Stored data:

***

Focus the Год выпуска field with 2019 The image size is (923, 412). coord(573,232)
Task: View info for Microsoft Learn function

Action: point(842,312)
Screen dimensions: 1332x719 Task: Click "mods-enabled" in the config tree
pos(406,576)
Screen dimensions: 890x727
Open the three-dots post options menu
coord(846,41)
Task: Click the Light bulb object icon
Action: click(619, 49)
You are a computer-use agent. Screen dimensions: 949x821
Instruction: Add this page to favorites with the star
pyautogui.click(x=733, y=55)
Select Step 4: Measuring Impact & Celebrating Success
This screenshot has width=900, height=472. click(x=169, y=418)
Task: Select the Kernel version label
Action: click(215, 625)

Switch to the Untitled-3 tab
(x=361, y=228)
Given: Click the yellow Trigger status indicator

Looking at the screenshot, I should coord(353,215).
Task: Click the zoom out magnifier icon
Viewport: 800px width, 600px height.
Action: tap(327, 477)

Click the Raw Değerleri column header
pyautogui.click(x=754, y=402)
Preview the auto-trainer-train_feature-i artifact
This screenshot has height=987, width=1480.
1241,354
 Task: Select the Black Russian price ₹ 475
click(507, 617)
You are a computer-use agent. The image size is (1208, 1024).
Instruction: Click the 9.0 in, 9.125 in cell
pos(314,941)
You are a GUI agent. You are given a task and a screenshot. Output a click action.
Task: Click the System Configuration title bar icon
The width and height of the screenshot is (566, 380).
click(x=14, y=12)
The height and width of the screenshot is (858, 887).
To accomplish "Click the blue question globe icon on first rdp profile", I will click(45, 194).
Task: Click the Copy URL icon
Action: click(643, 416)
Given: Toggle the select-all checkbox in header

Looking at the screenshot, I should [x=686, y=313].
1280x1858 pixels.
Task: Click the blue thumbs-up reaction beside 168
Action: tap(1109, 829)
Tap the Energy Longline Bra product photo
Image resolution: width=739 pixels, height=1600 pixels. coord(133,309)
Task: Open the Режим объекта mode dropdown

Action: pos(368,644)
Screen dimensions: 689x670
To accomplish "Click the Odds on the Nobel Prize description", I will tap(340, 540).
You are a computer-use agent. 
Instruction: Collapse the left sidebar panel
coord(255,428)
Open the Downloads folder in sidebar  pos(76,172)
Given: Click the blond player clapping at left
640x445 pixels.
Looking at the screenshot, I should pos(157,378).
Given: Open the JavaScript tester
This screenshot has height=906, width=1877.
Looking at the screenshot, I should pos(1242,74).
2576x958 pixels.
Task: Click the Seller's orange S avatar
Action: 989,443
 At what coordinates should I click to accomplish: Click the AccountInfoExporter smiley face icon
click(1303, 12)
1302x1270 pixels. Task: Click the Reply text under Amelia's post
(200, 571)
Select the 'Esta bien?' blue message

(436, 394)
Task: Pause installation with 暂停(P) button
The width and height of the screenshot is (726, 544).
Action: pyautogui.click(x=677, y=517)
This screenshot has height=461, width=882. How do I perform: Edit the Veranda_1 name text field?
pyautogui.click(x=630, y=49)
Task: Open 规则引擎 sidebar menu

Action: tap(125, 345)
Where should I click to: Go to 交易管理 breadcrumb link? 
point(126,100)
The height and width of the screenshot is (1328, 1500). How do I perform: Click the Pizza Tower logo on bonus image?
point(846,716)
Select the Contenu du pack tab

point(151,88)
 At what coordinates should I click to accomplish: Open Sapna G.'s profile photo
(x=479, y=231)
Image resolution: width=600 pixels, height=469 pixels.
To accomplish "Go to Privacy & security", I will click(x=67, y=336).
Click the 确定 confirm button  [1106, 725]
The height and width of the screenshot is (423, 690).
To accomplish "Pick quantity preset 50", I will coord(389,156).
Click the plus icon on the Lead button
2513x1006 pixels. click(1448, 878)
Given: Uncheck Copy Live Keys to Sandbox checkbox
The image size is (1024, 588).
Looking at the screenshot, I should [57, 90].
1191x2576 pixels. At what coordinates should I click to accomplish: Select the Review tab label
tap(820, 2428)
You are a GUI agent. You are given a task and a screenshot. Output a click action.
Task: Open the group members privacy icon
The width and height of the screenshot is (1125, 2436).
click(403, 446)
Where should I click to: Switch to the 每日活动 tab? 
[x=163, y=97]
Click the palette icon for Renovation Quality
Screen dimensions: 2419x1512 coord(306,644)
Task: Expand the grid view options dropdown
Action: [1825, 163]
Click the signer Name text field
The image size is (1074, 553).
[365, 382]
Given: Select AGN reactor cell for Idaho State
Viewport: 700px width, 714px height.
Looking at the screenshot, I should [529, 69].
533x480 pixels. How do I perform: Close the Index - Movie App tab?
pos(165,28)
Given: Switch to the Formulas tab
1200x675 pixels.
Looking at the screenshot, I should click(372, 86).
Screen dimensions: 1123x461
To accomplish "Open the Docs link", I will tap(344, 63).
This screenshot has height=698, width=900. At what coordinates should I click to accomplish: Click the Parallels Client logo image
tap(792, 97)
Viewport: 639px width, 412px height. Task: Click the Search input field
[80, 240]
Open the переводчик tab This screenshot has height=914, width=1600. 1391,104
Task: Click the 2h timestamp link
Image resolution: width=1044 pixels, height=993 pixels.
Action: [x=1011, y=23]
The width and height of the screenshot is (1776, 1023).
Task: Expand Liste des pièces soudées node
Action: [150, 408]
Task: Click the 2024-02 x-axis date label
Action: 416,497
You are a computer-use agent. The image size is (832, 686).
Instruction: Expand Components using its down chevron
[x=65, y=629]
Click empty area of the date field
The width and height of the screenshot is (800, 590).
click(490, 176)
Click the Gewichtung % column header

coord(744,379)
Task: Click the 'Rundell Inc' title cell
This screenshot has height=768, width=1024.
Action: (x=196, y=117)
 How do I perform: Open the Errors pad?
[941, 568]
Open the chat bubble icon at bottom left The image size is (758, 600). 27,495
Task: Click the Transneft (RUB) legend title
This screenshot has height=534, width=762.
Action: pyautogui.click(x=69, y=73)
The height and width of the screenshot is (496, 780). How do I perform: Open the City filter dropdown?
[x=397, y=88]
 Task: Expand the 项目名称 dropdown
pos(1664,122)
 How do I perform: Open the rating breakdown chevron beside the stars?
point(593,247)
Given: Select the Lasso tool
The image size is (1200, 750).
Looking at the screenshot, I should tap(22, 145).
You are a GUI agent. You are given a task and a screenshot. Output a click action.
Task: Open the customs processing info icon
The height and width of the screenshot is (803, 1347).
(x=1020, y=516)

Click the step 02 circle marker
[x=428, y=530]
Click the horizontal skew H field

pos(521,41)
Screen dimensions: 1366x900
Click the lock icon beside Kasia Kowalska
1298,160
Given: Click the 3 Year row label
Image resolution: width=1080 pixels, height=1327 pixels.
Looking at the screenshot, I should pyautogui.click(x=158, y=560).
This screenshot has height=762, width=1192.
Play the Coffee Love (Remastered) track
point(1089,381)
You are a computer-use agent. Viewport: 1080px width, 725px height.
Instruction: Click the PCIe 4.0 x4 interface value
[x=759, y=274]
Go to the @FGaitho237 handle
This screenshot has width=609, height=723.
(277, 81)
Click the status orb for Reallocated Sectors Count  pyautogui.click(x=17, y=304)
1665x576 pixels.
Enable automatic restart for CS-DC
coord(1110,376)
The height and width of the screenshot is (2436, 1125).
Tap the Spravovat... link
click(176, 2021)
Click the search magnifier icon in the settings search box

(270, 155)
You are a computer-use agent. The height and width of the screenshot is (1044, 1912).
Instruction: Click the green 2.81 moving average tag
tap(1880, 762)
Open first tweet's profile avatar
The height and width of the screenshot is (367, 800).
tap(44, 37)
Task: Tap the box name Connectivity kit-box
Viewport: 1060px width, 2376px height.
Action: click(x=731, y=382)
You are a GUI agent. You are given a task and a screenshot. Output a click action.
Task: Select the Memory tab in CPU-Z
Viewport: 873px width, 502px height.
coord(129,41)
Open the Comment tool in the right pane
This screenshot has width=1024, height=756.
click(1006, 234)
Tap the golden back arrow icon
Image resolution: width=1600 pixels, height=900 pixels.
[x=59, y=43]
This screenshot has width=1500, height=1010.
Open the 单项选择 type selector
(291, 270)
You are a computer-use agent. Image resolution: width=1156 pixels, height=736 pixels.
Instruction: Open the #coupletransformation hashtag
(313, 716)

***

§ **WORK INSTRUCTIONS**: Lines from the one with "Viewport: 873px width, 502px height." through the end of the data: set these down exactly, including both ends and nothing more.

§ **RESPONSE**:
Viewport: 873px width, 502px height.
coord(129,41)
Open the Comment tool in the right pane
This screenshot has width=1024, height=756.
click(1006, 234)
Tap the golden back arrow icon
Image resolution: width=1600 pixels, height=900 pixels.
[x=59, y=43]
This screenshot has width=1500, height=1010.
Open the 单项选择 type selector
(291, 270)
You are a computer-use agent. Image resolution: width=1156 pixels, height=736 pixels.
Instruction: Open the #coupletransformation hashtag
(313, 716)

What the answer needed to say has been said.